◆ **Work task**
Pictures excluded, please transcribe exactly the lines from the one with "Given: Open the" through the end of the records below, and nothing more.

Stored data entries:
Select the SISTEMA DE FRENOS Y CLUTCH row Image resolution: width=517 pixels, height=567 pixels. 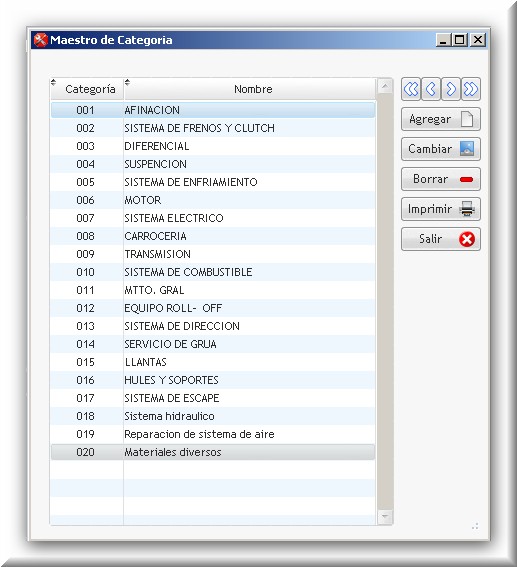point(213,128)
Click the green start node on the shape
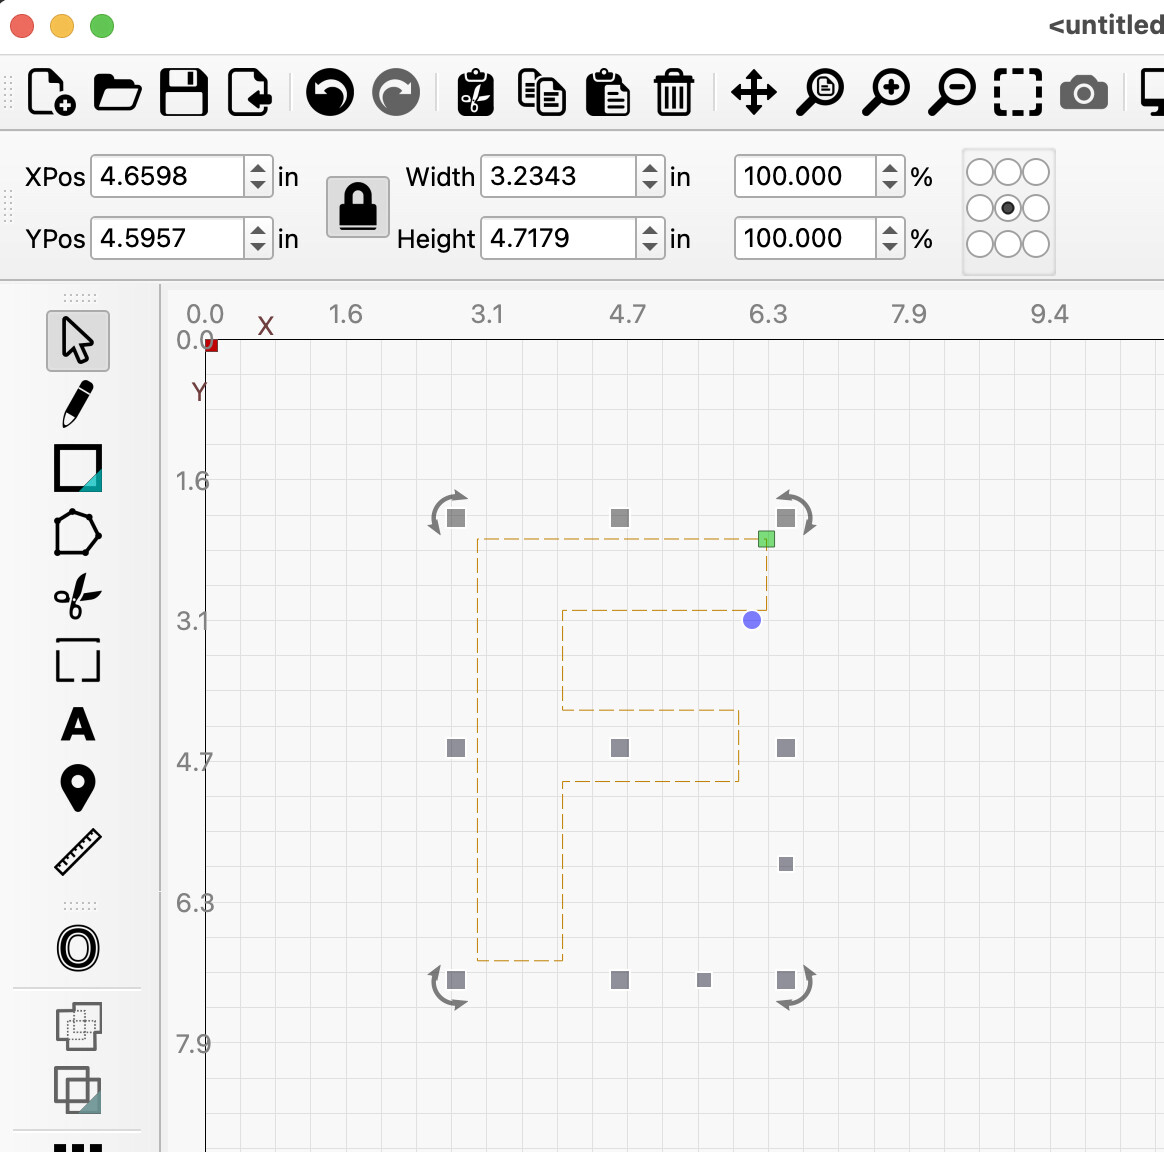Viewport: 1164px width, 1152px height. tap(766, 540)
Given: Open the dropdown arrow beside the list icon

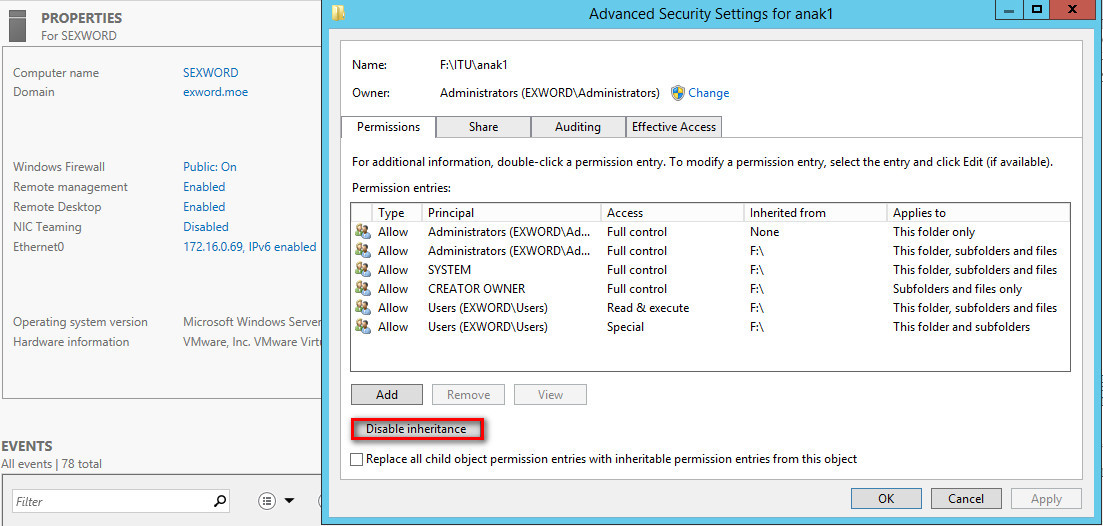Looking at the screenshot, I should 290,501.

◆ **Task answer**
Given: Open the dropdown arrow beside the list icon

Looking at the screenshot, I should 290,501.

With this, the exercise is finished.